Le régime tunisien durcit la répression à l’égard des opposants. Les arrestations se sont multipliées au cours de ces dernières semaines, touchant aussi bien les personnalités politiques et médiatiques que les acteurs de la société civile. Certains d’entre eux ont surtout un point commun, celui d’avoir rencontré des diplomates occidentaux et échanger avec eux sur la situation du pays.

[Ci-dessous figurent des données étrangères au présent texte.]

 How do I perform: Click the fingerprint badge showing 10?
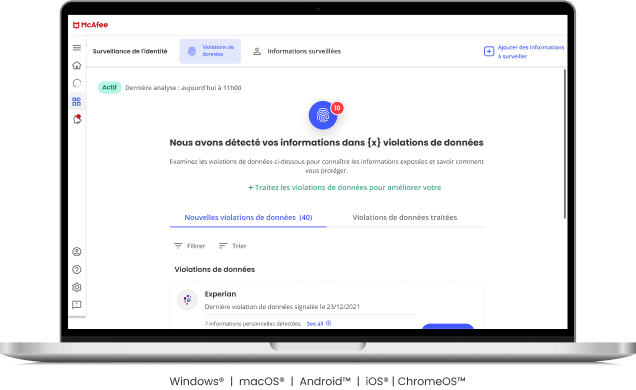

Les coïncidences entre les arrestations et les rencontres de certaines de ses personnalités avec des diplomates occidentaux accrédités en Tunisie avaient suscité quelques suspicions. Mais, afin d’éviter tout grief avec certains partenaires occidentaux et inquiet de la tournure que pourraient prendre ces accusations, le gouvernement tunisien, par la voix de son ministre des Affaires étrangères, Nabil Ammar, a expliqué que «le fait de rencontrer un diplomate étranger en Tunisie n’est absolument pas un délit». Une manière de calmer les partenaires occidentaux, qui ne comprennent pas ces accusations gravissimes.
Pour autant, le régime tunisien n’a jamais cessé d’appeler les diplomates étrangers «à ne pas s’immiscer dans les affaires intérieures» de la Tunisie. Et personne n’était dupe des raisons à l’origine de l’arrestation de certains de ces opposants.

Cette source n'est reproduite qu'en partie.